## STATED TASK
Can you print the data verbatim between the lines holding "This screenshot has" and "click(x=153, y=68)", inclusive, leaving out the pictures?

## MATERIAL FOR THE TASK
^^^^^^^^

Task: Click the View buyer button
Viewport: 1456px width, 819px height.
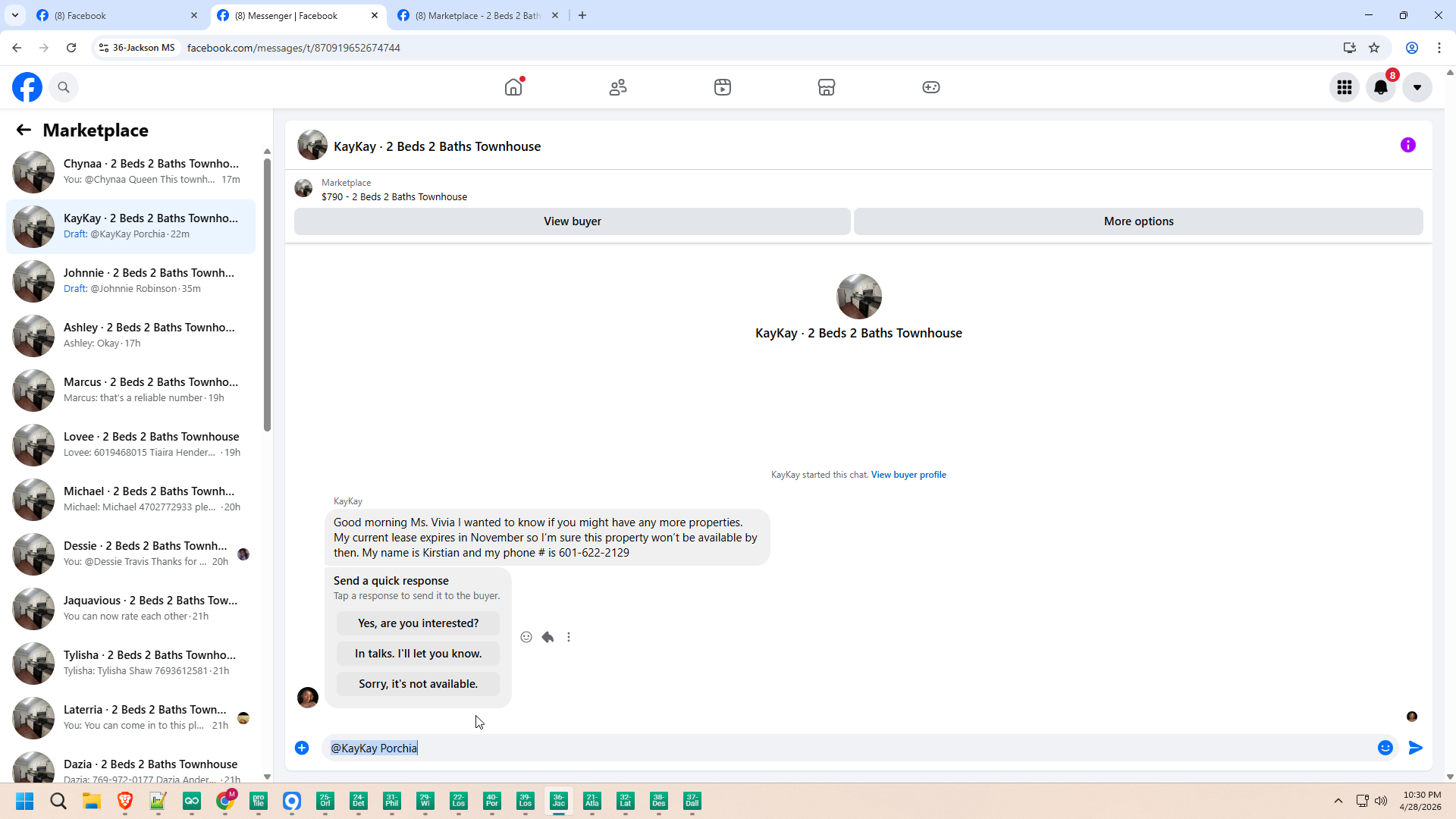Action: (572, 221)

^^^^^^^^

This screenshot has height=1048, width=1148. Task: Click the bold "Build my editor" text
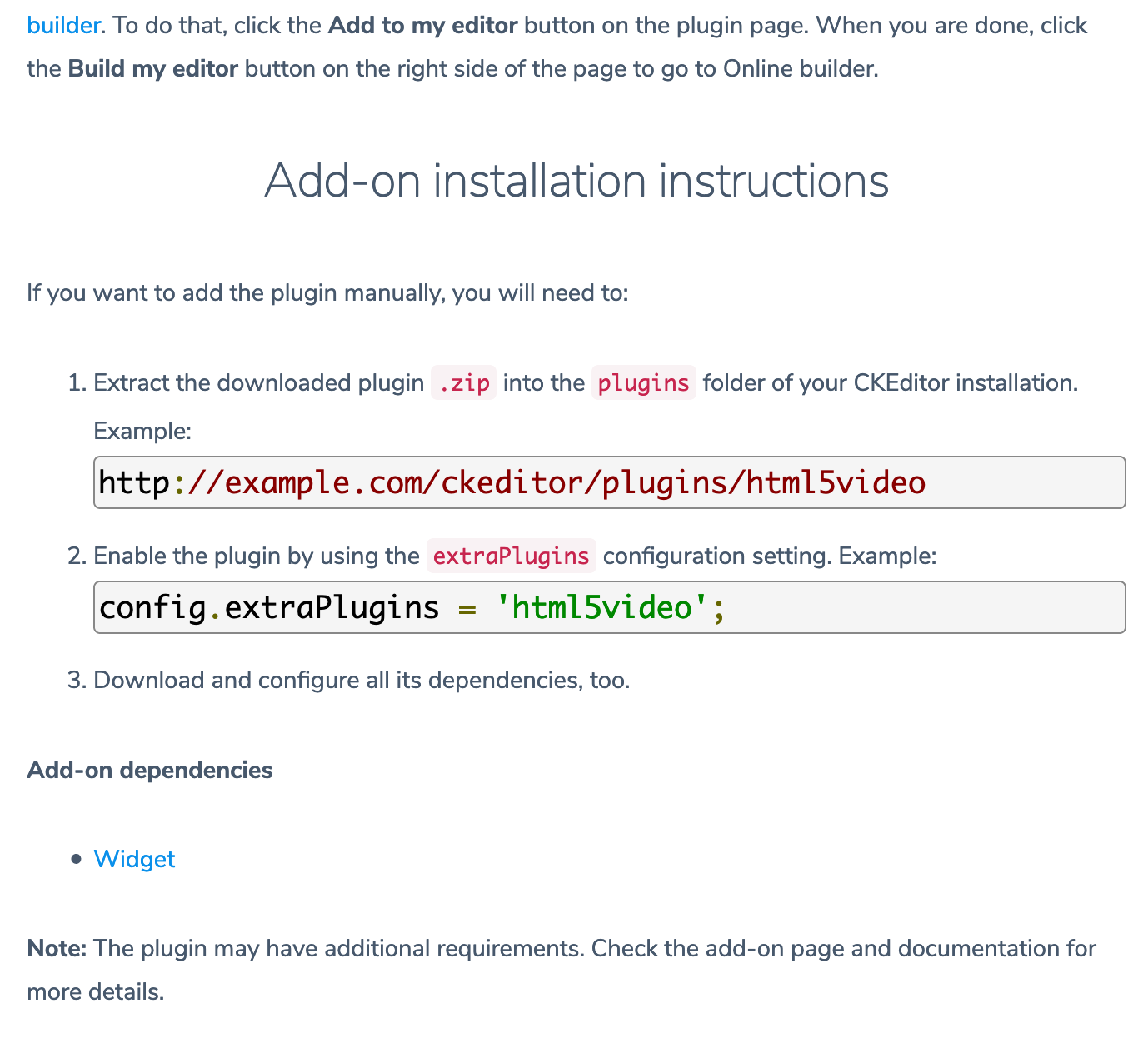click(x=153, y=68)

^^^^^^^^

## RESULT OF THIS EXERCISE
This screenshot has height=1048, width=1148. Task: Click the bold "Build my editor" text
click(x=153, y=68)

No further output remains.